#### [TASK TO CARRY OUT]
Restating the data exactly is the whole task.

::: MATERIAL FOR THIS EXERCISE

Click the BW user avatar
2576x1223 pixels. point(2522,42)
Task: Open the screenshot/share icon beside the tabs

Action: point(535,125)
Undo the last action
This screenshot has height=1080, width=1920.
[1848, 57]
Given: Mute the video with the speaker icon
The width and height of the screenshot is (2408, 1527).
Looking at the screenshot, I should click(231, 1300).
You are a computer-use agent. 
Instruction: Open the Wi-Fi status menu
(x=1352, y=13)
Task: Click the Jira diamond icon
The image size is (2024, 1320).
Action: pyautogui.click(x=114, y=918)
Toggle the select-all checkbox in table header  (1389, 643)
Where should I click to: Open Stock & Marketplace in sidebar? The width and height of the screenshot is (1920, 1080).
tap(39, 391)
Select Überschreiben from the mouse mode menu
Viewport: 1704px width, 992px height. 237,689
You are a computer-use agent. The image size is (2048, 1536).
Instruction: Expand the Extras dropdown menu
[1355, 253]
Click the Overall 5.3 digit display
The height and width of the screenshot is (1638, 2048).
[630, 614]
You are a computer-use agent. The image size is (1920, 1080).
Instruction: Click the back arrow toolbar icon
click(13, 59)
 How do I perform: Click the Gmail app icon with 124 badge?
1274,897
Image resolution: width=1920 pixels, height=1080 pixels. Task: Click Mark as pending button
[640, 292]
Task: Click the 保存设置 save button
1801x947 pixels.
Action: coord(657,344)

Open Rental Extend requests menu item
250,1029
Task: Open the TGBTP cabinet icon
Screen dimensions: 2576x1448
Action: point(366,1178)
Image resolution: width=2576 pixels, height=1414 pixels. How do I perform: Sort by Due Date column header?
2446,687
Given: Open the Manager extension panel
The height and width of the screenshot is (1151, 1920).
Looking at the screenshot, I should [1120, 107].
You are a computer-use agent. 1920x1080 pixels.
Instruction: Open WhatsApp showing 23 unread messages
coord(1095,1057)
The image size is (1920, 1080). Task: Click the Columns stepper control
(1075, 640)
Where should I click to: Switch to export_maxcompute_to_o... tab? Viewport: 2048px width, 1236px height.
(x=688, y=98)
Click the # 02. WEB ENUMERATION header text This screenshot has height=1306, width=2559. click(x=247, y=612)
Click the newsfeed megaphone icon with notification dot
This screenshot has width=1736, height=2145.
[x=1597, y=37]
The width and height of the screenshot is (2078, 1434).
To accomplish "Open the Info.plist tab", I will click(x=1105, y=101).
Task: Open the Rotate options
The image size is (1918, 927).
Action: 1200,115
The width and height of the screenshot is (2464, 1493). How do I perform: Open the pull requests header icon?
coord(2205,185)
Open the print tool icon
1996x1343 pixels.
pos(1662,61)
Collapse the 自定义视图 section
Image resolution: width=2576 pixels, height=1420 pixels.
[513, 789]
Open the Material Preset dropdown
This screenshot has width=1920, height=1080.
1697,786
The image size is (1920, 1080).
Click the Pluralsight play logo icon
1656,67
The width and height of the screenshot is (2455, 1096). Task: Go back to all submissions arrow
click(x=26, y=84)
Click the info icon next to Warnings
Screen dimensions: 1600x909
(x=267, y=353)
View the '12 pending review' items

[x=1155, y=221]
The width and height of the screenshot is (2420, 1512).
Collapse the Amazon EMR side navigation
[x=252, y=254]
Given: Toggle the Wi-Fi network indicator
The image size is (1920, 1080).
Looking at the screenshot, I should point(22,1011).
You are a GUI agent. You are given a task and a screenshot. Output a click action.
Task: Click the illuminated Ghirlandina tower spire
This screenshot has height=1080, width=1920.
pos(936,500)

::::::

#### [WRITTEN REPLY]
Click the BW user avatar
2576x1223 pixels. point(2522,42)
Task: Open the screenshot/share icon beside the tabs

Action: point(535,125)
Undo the last action
This screenshot has height=1080, width=1920.
[1848, 57]
Given: Mute the video with the speaker icon
The width and height of the screenshot is (2408, 1527).
Looking at the screenshot, I should click(231, 1300).
You are a computer-use agent. 
Instruction: Open the Wi-Fi status menu
(x=1352, y=13)
Task: Click the Jira diamond icon
The image size is (2024, 1320).
Action: pyautogui.click(x=114, y=918)
Toggle the select-all checkbox in table header  (1389, 643)
Where should I click to: Open Stock & Marketplace in sidebar? The width and height of the screenshot is (1920, 1080).
tap(39, 391)
Select Überschreiben from the mouse mode menu
Viewport: 1704px width, 992px height. 237,689
You are a computer-use agent. The image size is (2048, 1536).
Instruction: Expand the Extras dropdown menu
[1355, 253]
Click the Overall 5.3 digit display
The height and width of the screenshot is (1638, 2048).
[630, 614]
You are a computer-use agent. The image size is (1920, 1080).
Instruction: Click the back arrow toolbar icon
click(13, 59)
 How do I perform: Click the Gmail app icon with 124 badge?
1274,897
Image resolution: width=1920 pixels, height=1080 pixels. Task: Click Mark as pending button
[640, 292]
Task: Click the 保存设置 save button
1801x947 pixels.
Action: coord(657,344)

Open Rental Extend requests menu item
250,1029
Task: Open the TGBTP cabinet icon
Screen dimensions: 2576x1448
Action: point(366,1178)
Image resolution: width=2576 pixels, height=1414 pixels. How do I perform: Sort by Due Date column header?
2446,687
Given: Open the Manager extension panel
The height and width of the screenshot is (1151, 1920).
Looking at the screenshot, I should [1120, 107].
You are a computer-use agent. 1920x1080 pixels.
Instruction: Open WhatsApp showing 23 unread messages
coord(1095,1057)
The image size is (1920, 1080). Task: Click the Columns stepper control
(1075, 640)
Where should I click to: Switch to export_maxcompute_to_o... tab? Viewport: 2048px width, 1236px height.
(x=688, y=98)
Click the # 02. WEB ENUMERATION header text This screenshot has height=1306, width=2559. click(x=247, y=612)
Click the newsfeed megaphone icon with notification dot
This screenshot has width=1736, height=2145.
[x=1597, y=37]
The width and height of the screenshot is (2078, 1434).
To accomplish "Open the Info.plist tab", I will click(x=1105, y=101).
Task: Open the Rotate options
The image size is (1918, 927).
Action: 1200,115
The width and height of the screenshot is (2464, 1493). How do I perform: Open the pull requests header icon?
coord(2205,185)
Open the print tool icon
1996x1343 pixels.
pos(1662,61)
Collapse the 自定义视图 section
Image resolution: width=2576 pixels, height=1420 pixels.
[513, 789]
Open the Material Preset dropdown
This screenshot has width=1920, height=1080.
1697,786
The image size is (1920, 1080).
Click the Pluralsight play logo icon
1656,67
The width and height of the screenshot is (2455, 1096). Task: Go back to all submissions arrow
click(x=26, y=84)
Click the info icon next to Warnings
Screen dimensions: 1600x909
(x=267, y=353)
View the '12 pending review' items

[x=1155, y=221]
The width and height of the screenshot is (2420, 1512).
Collapse the Amazon EMR side navigation
[x=252, y=254]
Given: Toggle the Wi-Fi network indicator
The image size is (1920, 1080).
Looking at the screenshot, I should point(22,1011).
You are a GUI agent. You are given a task and a screenshot. Output a click action.
Task: Click the illuminated Ghirlandina tower spire
This screenshot has height=1080, width=1920.
pos(936,500)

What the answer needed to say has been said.